# [TEXTE DE LECTURE]
La vieille direction du prolétariat conservatrice est en contradiction avec la décomposition du capitalisme. Il faut un gouvernement ouvrier et paysan, une dictature du prolétariat (dans l'antiquité, la "dictature" est un gouvernement provisoire en période de crise) et non une démocratie bourgeoise (comprenant les socialistes révolutionnaires, les sociaux-démocrates, les staliniens et les anarchistes qui représentent les intérêts d’autres couches sociales que celles des prolétaires les plus exploités). Il faut donc rompre avec tous les partis traditionnels, accentuer le caractère de classe, diffuser des mots d'ordres pour le pouvoir des masses, détruire l'illusion réformiste et pacifiste et renforcer les liens entre l'avant-garde (c'est-à-dire le prolétariat instruit et expérimenté) et les masses (potentiellement confuses d'un point de vue idéologique). On doit préparer la prise de pouvoir révolutionnaire pour véritablement prendre ce pouvoir.


14. Les soviets (conseils)

# [CONSIGNES À SUIVRE]
[1] Traduisez en anglais la phrase suivante, tirée du texte de lecture : « On doit préparer la prise de pouvoir révolutionnaire pour véritablement prendre ce pouvoir. »
[2] D'après le texte de lecture, qu'entend-on par « l'avant-garde » ?
[3] Poursuivez le texte sur la direction révolutionnaire du prolétariat à partir de son dernier intitulé.

# [EXTRAITS DU MATÉRIEL]
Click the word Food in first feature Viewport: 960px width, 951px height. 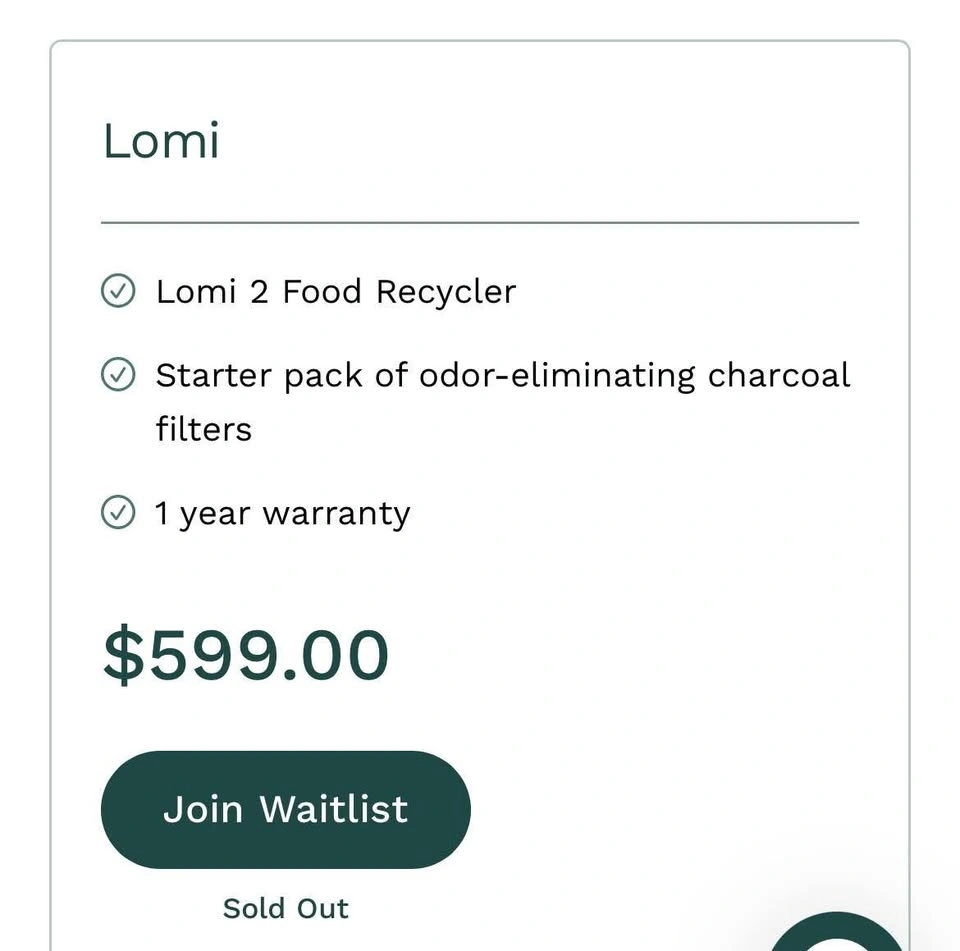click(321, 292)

---

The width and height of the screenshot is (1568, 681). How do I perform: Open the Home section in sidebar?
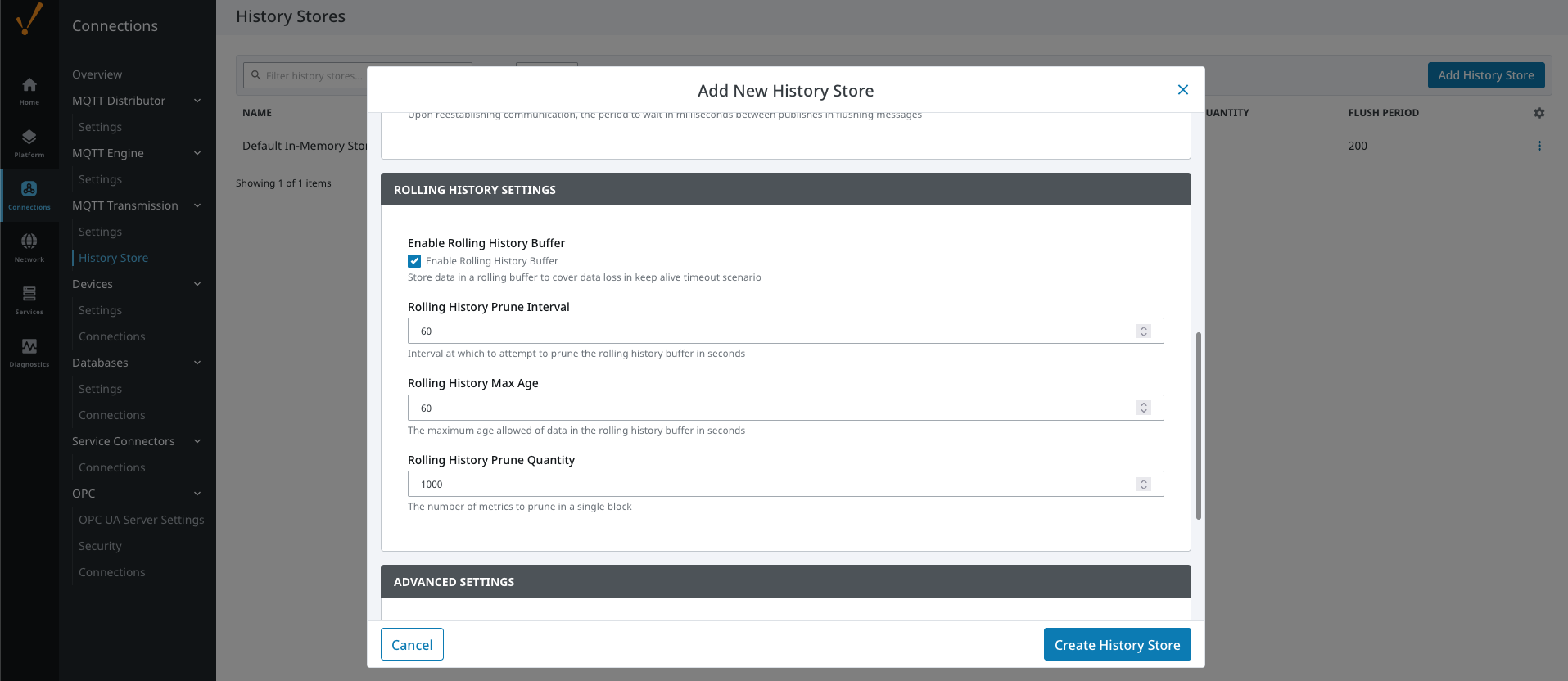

# [RÉPONSES]
[1] One must prepare the revolutionary seizure of power in order to truly take that power.

[2] Le prolétariat instruit et expérimenté.

[3]
La crise sociale fait souffrir mais en même temps elle rend plus offensive les couches opprimées. Le comité d'usine propose une alternative au pouvoir existant et permet aux masses de faire pression, de lutter contre la guerre, de surveiller les prix et de déborder les organisations traditionnelles ainsi que les revendications transitoires. Le soviet harmonise les luttes en réunissant les représentants des différents groupes. Il ouvre la porte aux exploités et manifeste la dualité du pouvoir dans le pays entre les prolétaires et les bourgeois. Le comité d’usine des travailleurs double le pouvoir patronal de l'usine et le soviet double le pouvoir étatique du pays. L'affrontement entre le pouvoir bourgeois et prolétaire aboutira soit à la dictature du prolétariat soit à la dictature fasciste.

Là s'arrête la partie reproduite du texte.